Page
------------------------------------------------------------------------

German lawmakers are in the middle of deciding when and where to interview former United States intelligence contractor Edward Snowden, who leaked information last year about the U.S. National Security Agency’s (NSA) spying program to the rest of the world. While his grant of asylum in Russia expires next year, he has written to other U.S. allied European countries that have rejected his requests for asylum.

German parliament’s conservative head of an eight member inquiry panel, Roderich Kiesewetter, stated that most lawmakers in parliament have agreed that they want to hear what Snowden has to say regarding NSA spying activities on German citizens. Chancellor Angela Merkel had already met with President Barack Obama previously regarding NSA spying activities in Germany, upon hearing that her personal cell phone was being wiretapped. In response, Obama stated that the program would discontinue its spying on her and other allied leaders.

However, German lawmakers have yet to decide whether or not Snowden should be brought to Berlin to testify in person about NSA spying activities. Since Germany is an ally to the U.S. Snowden possibly risks being detained if he sets foot on German soil. Another suggested option would be to interview him through an online connection, but other members disagree, saying the connection would not be secure.

Many German lawmakers who want to interview Snowden say that the best option for him to freely testify would be in person, right in front of German parliament in Berlin. Yet, Angela Merkel’s conservative coalition is strongly opposed to the idea of bringing Snowden to Berlin, due to fears that his presence would greatly strain relations with Washington. Relations between the two nations have already been damaged ever since it was revealed that the NSA had tapped Merkel’s personal phone.

Supporting the chancellor’s views, Germany’s Christian Democratic Union (CDU) has disagreed with letting Snowden fly to Germany for the interview. The party cites again its fears that ties between Germany and the United States would become even more strained.

------------------------------------------------------------------------

Extracted data

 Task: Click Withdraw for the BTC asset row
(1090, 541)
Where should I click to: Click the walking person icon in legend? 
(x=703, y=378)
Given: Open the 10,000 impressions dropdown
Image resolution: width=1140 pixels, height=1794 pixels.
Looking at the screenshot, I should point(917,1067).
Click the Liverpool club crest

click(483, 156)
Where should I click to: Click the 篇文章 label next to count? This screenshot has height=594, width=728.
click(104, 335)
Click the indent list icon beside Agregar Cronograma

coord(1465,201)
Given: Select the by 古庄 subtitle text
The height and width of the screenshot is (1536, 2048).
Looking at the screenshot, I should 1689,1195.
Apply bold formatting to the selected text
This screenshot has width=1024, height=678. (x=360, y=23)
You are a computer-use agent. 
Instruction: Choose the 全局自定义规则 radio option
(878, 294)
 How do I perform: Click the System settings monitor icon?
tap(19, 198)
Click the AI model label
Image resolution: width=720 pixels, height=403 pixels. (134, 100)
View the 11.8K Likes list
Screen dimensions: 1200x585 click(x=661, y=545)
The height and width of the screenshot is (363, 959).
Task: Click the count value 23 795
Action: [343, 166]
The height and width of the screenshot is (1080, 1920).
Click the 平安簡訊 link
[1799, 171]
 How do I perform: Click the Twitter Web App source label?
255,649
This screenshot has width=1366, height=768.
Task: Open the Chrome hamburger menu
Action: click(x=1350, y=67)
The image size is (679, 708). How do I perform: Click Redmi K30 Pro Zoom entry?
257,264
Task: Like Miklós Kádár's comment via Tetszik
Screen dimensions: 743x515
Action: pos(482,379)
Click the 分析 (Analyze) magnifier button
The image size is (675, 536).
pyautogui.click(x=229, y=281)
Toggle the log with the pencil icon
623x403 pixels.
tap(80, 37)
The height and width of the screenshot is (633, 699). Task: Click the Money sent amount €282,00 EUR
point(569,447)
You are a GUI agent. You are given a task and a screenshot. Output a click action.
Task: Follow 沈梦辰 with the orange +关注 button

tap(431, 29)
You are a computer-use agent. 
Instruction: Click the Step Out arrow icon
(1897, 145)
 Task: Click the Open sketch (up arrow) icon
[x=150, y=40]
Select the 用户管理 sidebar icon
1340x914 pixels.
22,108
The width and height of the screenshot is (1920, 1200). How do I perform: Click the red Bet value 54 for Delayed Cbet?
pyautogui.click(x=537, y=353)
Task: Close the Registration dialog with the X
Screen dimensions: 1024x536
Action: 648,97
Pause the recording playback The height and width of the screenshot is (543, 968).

------------------------------------------------------------------------

Written exercise
Pick up the article on German lawmakers and Snowden's testimony after its last sentence and carry it on.

In response
As a part of Merkel’s conservative coalition, the center-leftwing Social Democrat Party (SPD) shares power within the coalition. They have stated that they also support the idea of interviewing Snowden. According to the party, it is irrelevant whether they have to travel to Russia or bring Snowden to Berlin for the interview. However, SPD’s opposition within the party is in favor of having Snowden come to Germany to testify openly.

Despite certain governmental pressures from Merkel and the conservative coalition, the majority of German lawmakers have agreed to interview Snowden. According to Martina Renner, head of the German Left Party and member of the special panel, the party voted unanimously in favor of the interview.

Simone Peter, chairperson of Germany’s Green Party, accused chancellor Merkel of bowing to Washington, stating that she has displayed cowardly behavior towards Germany’s ally. She went on to state that the country owes the U.S. nothing in this matter. Her party also states that the German government needs to make a conscious effort to provide a safe passage to Berlin for Snowden so that he can present his evidence to the parliament. However, Merkel stands opposed to his physical presence in the country.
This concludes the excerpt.